■ Tarefa proposta a ■
Redimensione as coordenadas das respostas na listagem, no trecho que vai da linha que contém "Dissolution [708, 51]" até a linha que contém "relationships (255, 718)", ambas incluídas. Reescreva somente essas linhas, com os pedidos, e multiplique cada coordenada das respostas por 0,8, arredondando para inteiros com as metades para cima e sem alterar os números dos pedidos.

■ Texto-fonte ■
*-*-*

Insensível às extremas dificuldades que a maioria da população brasileira enfrenta com os aumentos abusivos dos preços administrados pela Petrobras, o desgoverno de Jair Bolsonaro se comporta de maneira diferente quando o interesse é dos Estados Unidos. A pedido do “grande irmão do Norte”, o Brasil vai ampliar a produção de petróleo para contribuir com o “esforço de guerra” e garantir o abastecimento do mercado mundial, em meio ao embargo ao petróleo da Rússia.
A informação foi dada ao jornal Valor Econômico pelo ministro de Minas e Energia, Bento Albuquerque. O almirante de Esquadra disse ter conversado sobre o assunto com a secretária de energia estadunidense, Jennifer Granholm, na última quinta-feira (10). Segundo ele, os estoques de diesel nos Estados Unidos estão 20% abaixo da capacidade, enquanto os países árabes perderam 40% dos estoques. Granholm ressaltou a necessidade de aumentar a produção de petróleo no mundo “o mais rápido possível”.

*-*-*

■ Listagem fornecida ■
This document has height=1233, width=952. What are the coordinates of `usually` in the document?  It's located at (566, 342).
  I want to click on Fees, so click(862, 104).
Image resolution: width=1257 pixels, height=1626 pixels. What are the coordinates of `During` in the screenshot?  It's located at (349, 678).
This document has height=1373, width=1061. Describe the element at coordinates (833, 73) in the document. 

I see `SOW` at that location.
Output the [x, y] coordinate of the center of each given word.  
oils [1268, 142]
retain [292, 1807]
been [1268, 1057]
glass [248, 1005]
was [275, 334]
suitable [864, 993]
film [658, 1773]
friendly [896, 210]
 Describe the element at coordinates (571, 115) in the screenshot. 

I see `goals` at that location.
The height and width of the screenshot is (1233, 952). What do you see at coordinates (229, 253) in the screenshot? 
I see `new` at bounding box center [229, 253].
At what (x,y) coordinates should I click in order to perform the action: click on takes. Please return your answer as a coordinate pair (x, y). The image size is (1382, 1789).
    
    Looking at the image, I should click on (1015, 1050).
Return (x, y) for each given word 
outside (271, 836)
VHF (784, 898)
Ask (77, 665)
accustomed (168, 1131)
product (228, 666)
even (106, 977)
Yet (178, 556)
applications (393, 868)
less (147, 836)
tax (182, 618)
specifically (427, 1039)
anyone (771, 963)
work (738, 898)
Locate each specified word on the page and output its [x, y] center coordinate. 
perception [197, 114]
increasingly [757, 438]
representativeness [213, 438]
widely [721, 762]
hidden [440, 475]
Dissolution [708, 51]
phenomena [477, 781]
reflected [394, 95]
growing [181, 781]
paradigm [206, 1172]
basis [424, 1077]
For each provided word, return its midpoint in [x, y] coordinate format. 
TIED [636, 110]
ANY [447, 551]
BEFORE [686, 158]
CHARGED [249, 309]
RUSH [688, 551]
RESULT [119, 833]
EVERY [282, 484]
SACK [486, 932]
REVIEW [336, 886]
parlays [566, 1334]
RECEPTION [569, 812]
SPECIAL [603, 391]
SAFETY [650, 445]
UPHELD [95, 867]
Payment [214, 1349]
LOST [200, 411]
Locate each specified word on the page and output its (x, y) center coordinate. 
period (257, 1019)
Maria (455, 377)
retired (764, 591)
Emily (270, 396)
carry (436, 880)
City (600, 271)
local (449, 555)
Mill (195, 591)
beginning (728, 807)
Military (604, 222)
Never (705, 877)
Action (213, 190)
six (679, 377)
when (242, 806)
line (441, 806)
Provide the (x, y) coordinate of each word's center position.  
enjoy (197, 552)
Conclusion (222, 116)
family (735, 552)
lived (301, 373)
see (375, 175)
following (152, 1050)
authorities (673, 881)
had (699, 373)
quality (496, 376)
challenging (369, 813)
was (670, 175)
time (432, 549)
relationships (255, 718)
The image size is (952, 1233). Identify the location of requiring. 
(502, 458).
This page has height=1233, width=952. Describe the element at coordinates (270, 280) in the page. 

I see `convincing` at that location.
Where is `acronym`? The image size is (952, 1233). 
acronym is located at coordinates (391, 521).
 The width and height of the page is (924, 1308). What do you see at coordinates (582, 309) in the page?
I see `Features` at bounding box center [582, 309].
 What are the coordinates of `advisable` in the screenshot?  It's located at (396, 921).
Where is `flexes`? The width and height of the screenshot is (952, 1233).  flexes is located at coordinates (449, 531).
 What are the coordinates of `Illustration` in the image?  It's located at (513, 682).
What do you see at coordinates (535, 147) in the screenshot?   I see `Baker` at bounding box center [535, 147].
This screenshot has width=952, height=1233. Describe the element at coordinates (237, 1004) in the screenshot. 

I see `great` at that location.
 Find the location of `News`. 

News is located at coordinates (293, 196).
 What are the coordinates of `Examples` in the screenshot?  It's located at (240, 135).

*-*-*

■ Tarefa proposta b ■
Redigite, sem nenhuma alteração, a passagem do texto-fonte que vai de "Insensível às extremas" até "petróleo da Rússia.".

■ Resposta a ■
Dissolution [566, 41]
phenomena [382, 625]
reflected [315, 76]
growing [145, 625]
paradigm [165, 938]
basis [339, 862]
For each provided word, return its midpoint in [x, y] coordinate format. 
TIED [509, 88]
ANY [358, 441]
BEFORE [549, 126]
CHARGED [199, 247]
RUSH [550, 441]
RESULT [95, 666]
EVERY [226, 387]
SACK [389, 746]
REVIEW [269, 709]
parlays [453, 1067]
RECEPTION [455, 650]
SPECIAL [482, 313]
SAFETY [520, 356]
UPHELD [76, 694]
Payment [171, 1079]
LOST [160, 329]
Locate each specified word on the page and output its (x, y) center coordinate. 
period (206, 815)
Maria (364, 302)
retired (611, 473)
Emily (216, 317)
carry (349, 704)
City (480, 217)
local (359, 444)
Mill (156, 473)
beginning (582, 646)
Military (483, 178)
Never (564, 702)
Action (170, 152)
six (543, 302)
when (194, 645)
line (353, 645)
Provide the (x, y) coordinate of each word's center position.  
enjoy (158, 442)
Conclusion (178, 93)
family (588, 442)
lived (241, 298)
see (300, 140)
following (122, 840)
authorities (538, 705)
had (559, 298)
quality (397, 301)
challenging (295, 650)
was (536, 140)
time (346, 439)
relationships (204, 574)

■ Resposta b ■
Insensível às extremas dificuldades que a maioria da população brasileira enfrenta com os aumentos abusivos dos preços administrados pela Petrobras, o desgoverno de Jair Bolsonaro se comporta de maneira diferente quando o interesse é dos Estados Unidos. A pedido do “grande irmão do Norte”, o Brasil vai ampliar a produção de petróleo para contribuir com o “esforço de guerra” e garantir o abastecimento do mercado mundial, em meio ao embargo ao petróleo da Rússia.